Your objective
Retype, without changes or pictures, only the lines that begin at the one containing "The image size is (1280, 720)." and end at the last line of the records that follow.

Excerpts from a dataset
*** Begin section ***
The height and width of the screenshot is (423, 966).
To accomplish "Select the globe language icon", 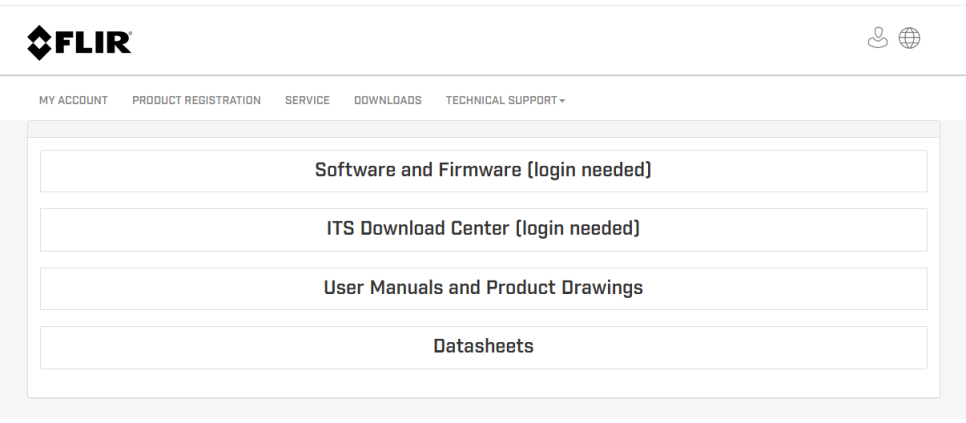I will (x=909, y=38).
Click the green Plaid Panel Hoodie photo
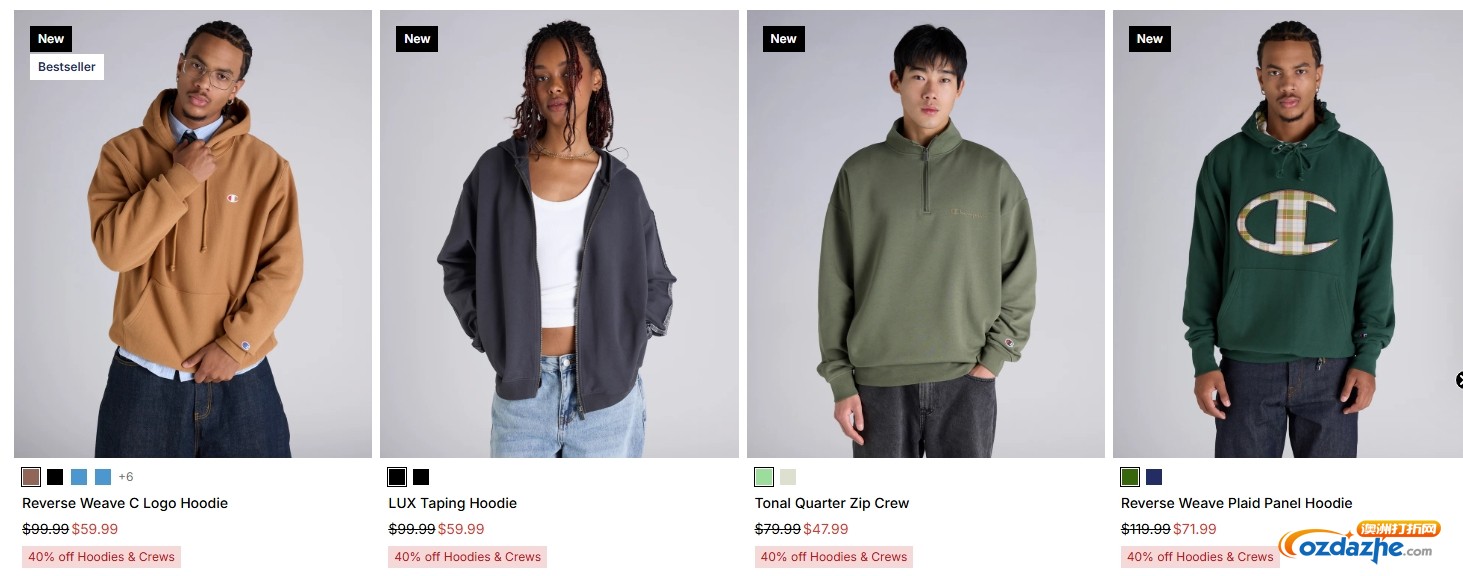The image size is (1463, 576). tap(1288, 234)
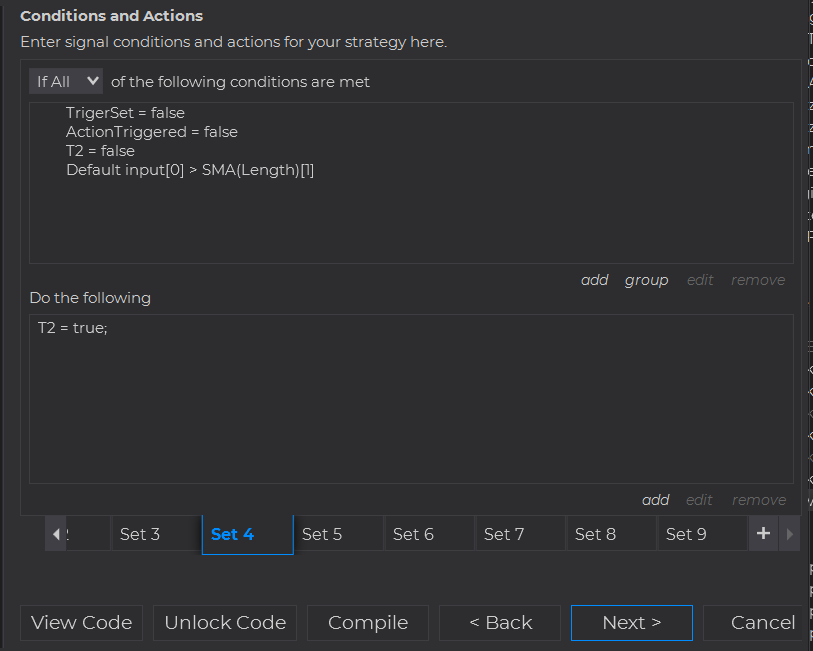
Task: Click add link under actions list
Action: click(x=655, y=500)
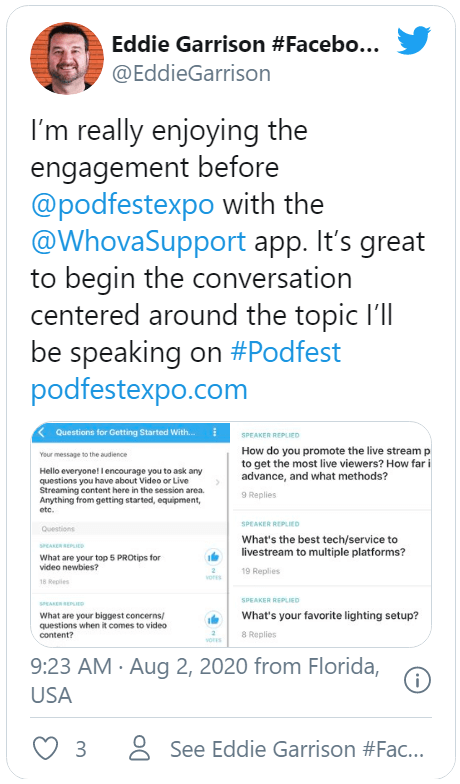
Task: Like the tweet with the heart icon
Action: (x=46, y=749)
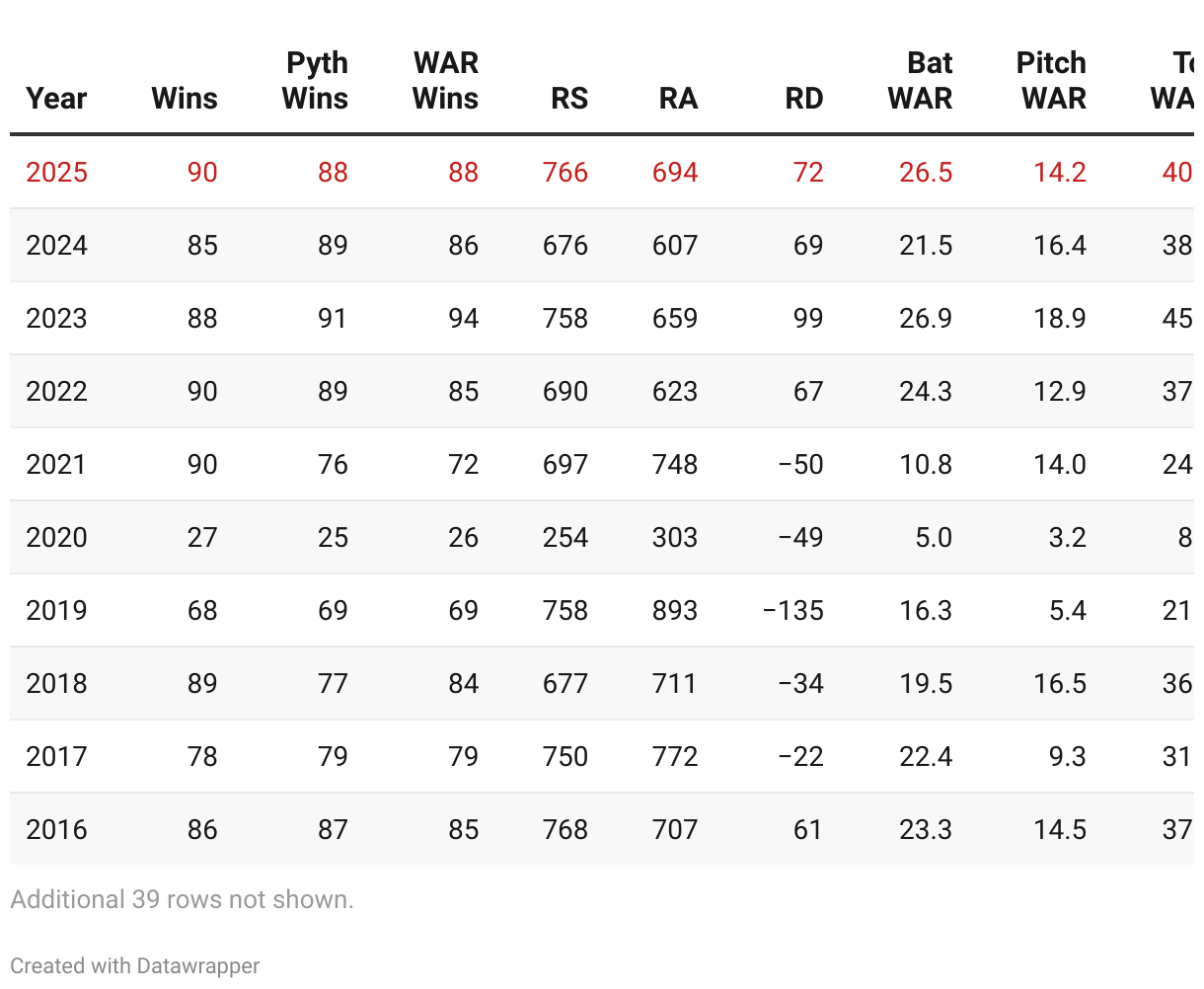Select the Bat WAR column header
Screen dimensions: 1204x989
click(920, 81)
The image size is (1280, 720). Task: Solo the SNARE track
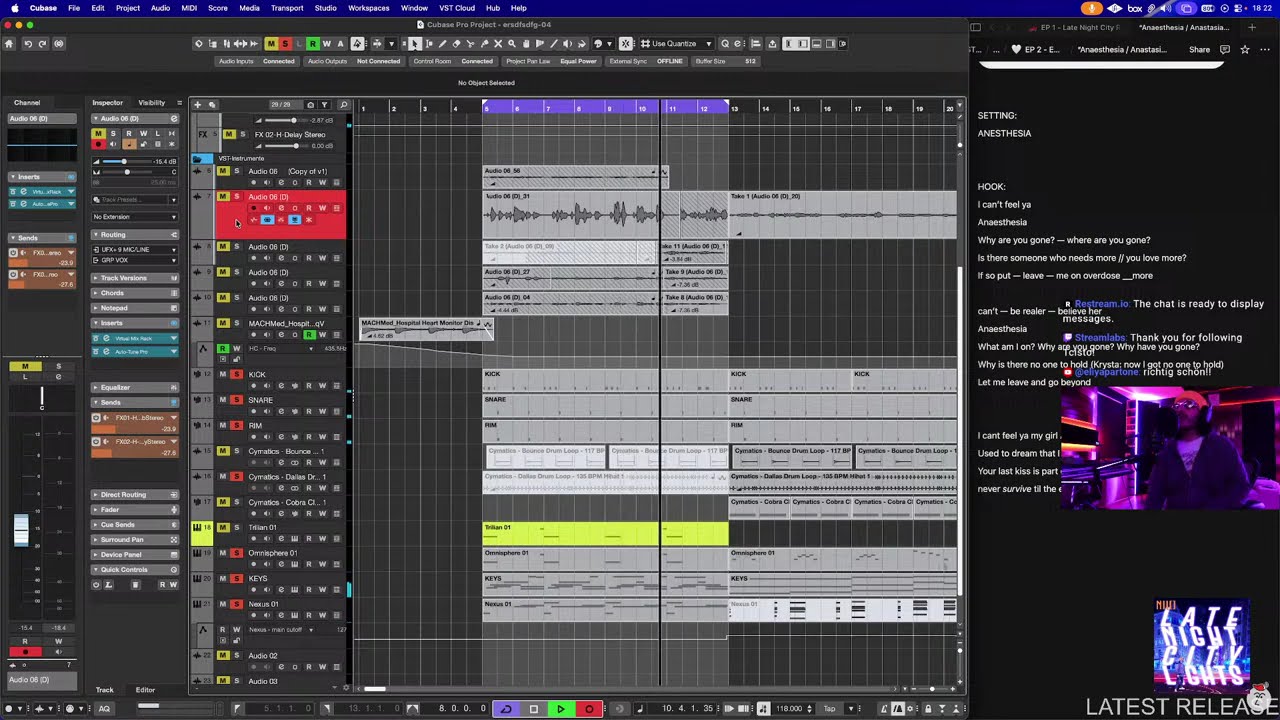pyautogui.click(x=237, y=400)
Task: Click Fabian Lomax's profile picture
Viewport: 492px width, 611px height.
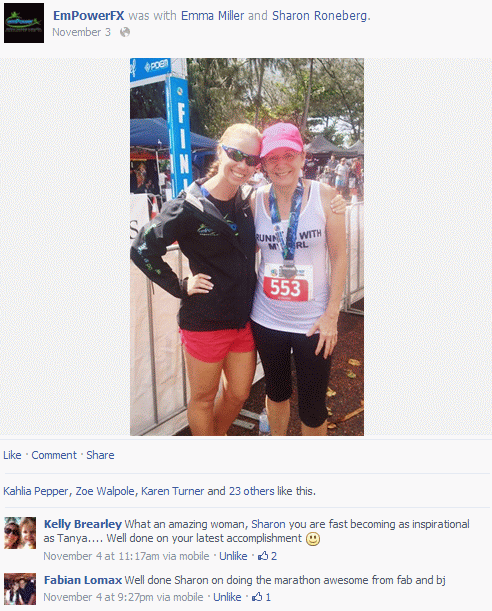Action: coord(20,589)
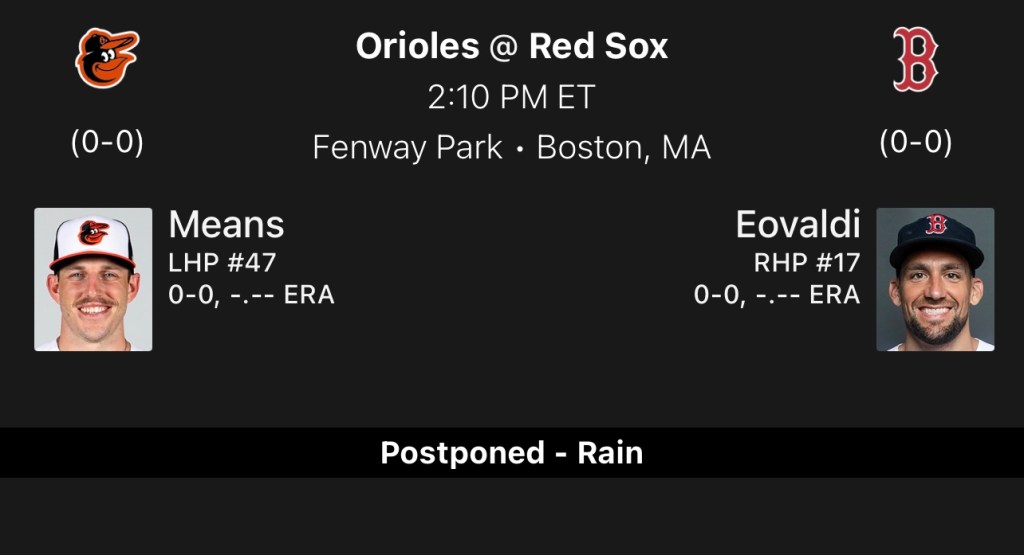This screenshot has height=555, width=1024.
Task: Click the Red Sox (0-0) record
Action: [x=915, y=143]
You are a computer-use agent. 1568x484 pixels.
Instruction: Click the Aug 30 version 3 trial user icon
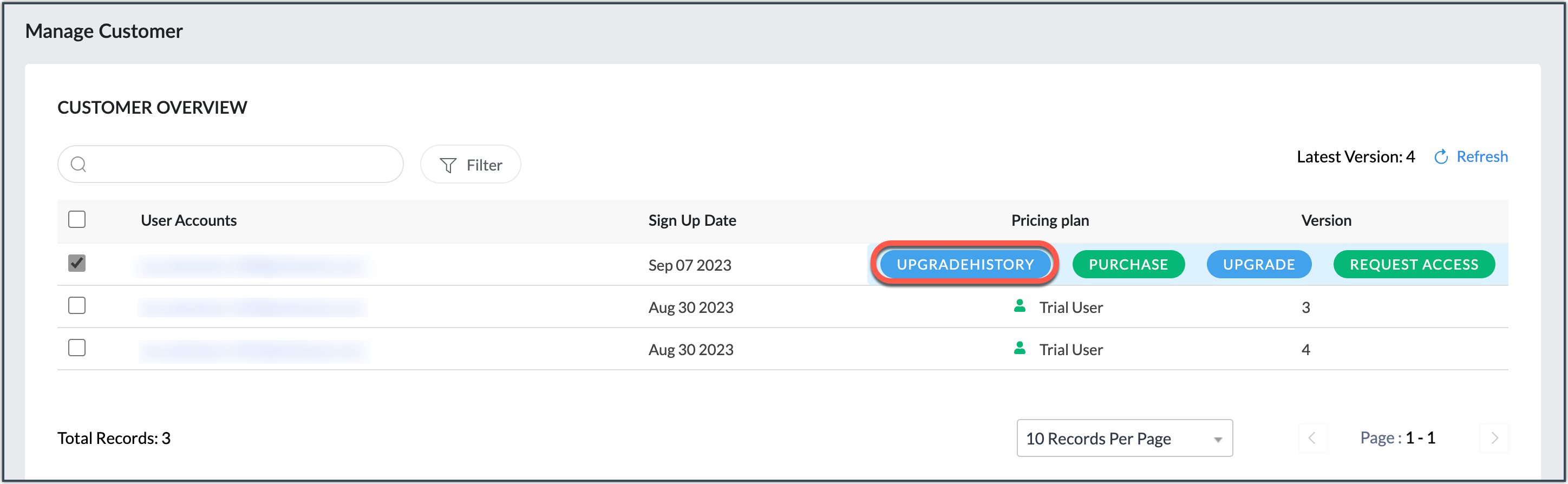pos(1020,306)
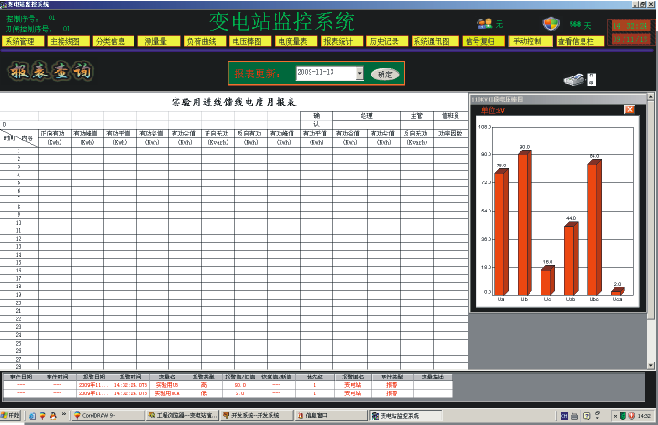Viewport: 658px width, 425px height.
Task: Open the report date dropdown
Action: pyautogui.click(x=360, y=73)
*** End section ***
Exercise answer
The image size is (1280, 720). Task: Solo the SNARE track
pyautogui.click(x=237, y=400)
Task: Click Fabian Lomax's profile picture
Viewport: 492px width, 611px height.
Action: coord(20,589)
This screenshot has height=555, width=1024.
Task: Click the Red Sox (0-0) record
Action: [x=915, y=143]
You are a computer-use agent. 1568x484 pixels.
Instruction: Click the Aug 30 version 3 trial user icon
pos(1020,306)
Viewport: 658px width, 425px height.
Task: Open the report date dropdown
Action: pyautogui.click(x=360, y=73)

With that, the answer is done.